Akhenaten influence on Monotheism/Abrahamic Faiths

Jan 2014
1,790
Portugal
A part that the first step would be to state the historical reality of Moses and the eventual provenience of proto Israeli monotheism from Egypt, and this is far to be proved ... [the only Mose who deserves to be mentioned in Egyptian history is an officer of Ramses II. See Mose stela, Hildesheim, Pelizaeus Museum, record 374].

Anyway the "monotheism" of Akhenaten was particular, it was an expression of superiority of a deity in the form of the solar disc [the Aten], its light was so important that the holy cores of the temples hadn't a roof, so that the solar light had the possibility to reach the believers.

About the potential influence of the "monotheism" on the proto Israeli one, there would be who could underline that proto Israeli religion wasn't that "monotheist" [there is who even sustains that it was quite polytheist and that Yawheh had a wife!].

But, in general I can see some "roots" of proto Israeli monotheism in Egypt.
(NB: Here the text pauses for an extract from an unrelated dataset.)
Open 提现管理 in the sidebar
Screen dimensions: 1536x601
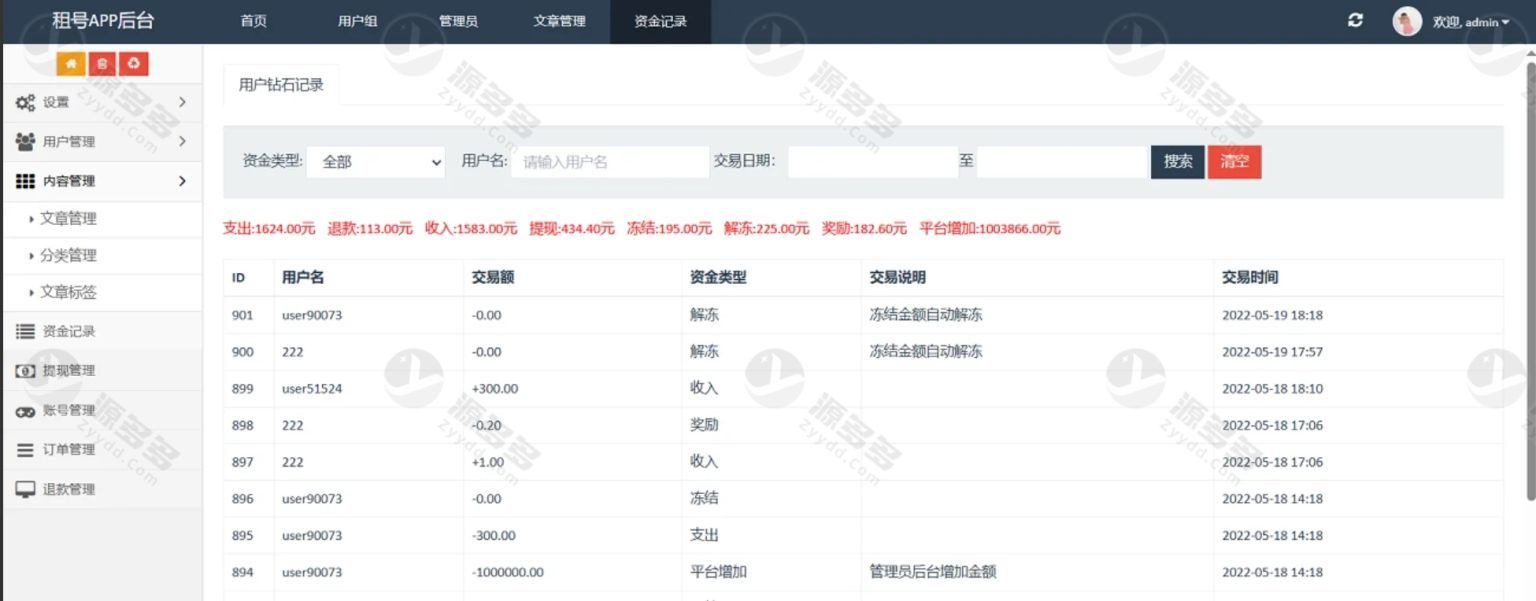pos(69,370)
Akhenaten developed a system of beliefs and a religion which were a fertile field to cultivate any eventual monotheist cult [may be already existent].
Thank you, enlighted post!
Also TY Rob Banks, good post!

This post created a lot more discussion than I would think at first. It seems that political/religious beliefs can be a very tricky agent on the discussion.
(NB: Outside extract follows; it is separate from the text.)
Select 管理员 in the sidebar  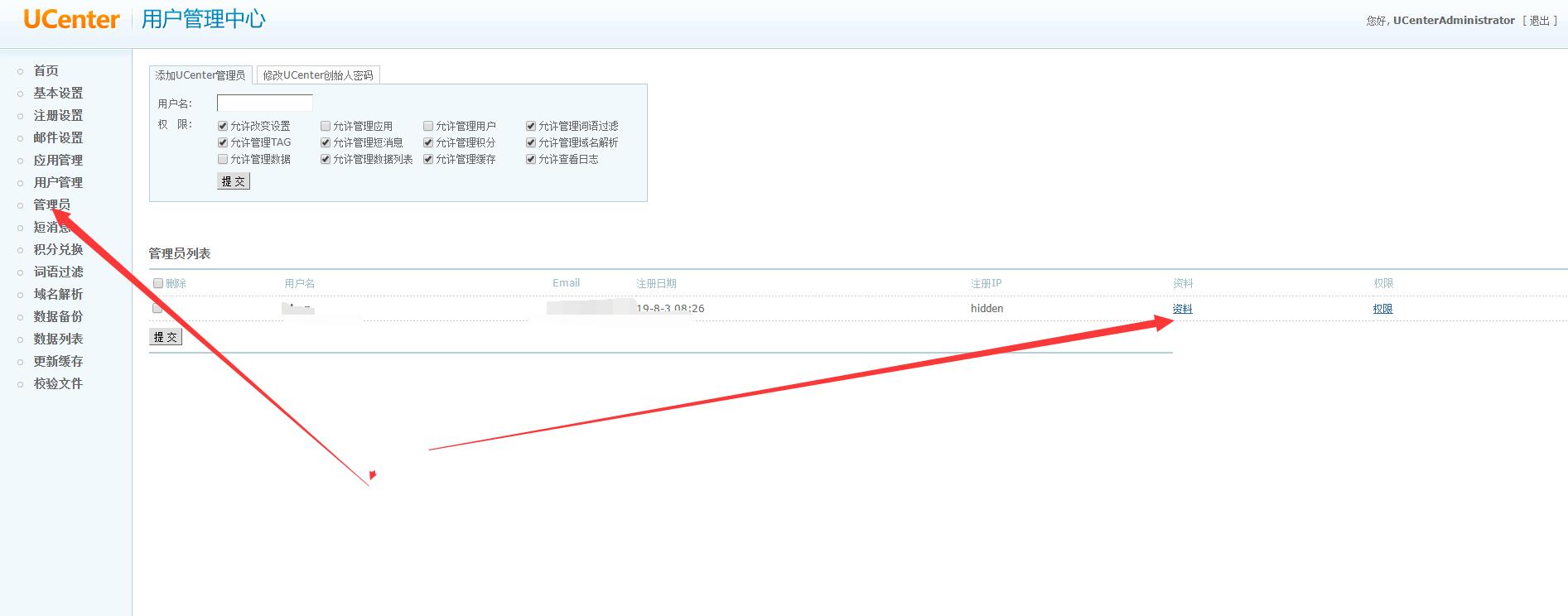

About the contemporaneity of Akhenaton and David, I'm pretty sure that's not right. I do not know much about the Israeli chronology, but David must be arroun 1100-1000 and Amenothep IV is from the 14th century... 200/250/300 years apart at least.
 

dreamregent

Ad Honorem
Feb 2013
4,410
Coastal Florida
About the contemporaneity of Akhenaton and David, I'm pretty sure that's not right. I do not know much about the Israeli chronology, but David must be arroun 1100-1000 and Amenothep IV is from the 14th century... 200/250/300 years apart at least.
Yes, that's about right, more or less. In any case, the time of Akhenaten could not have been anything more than a distant memory to the folks who wrote the biblical text.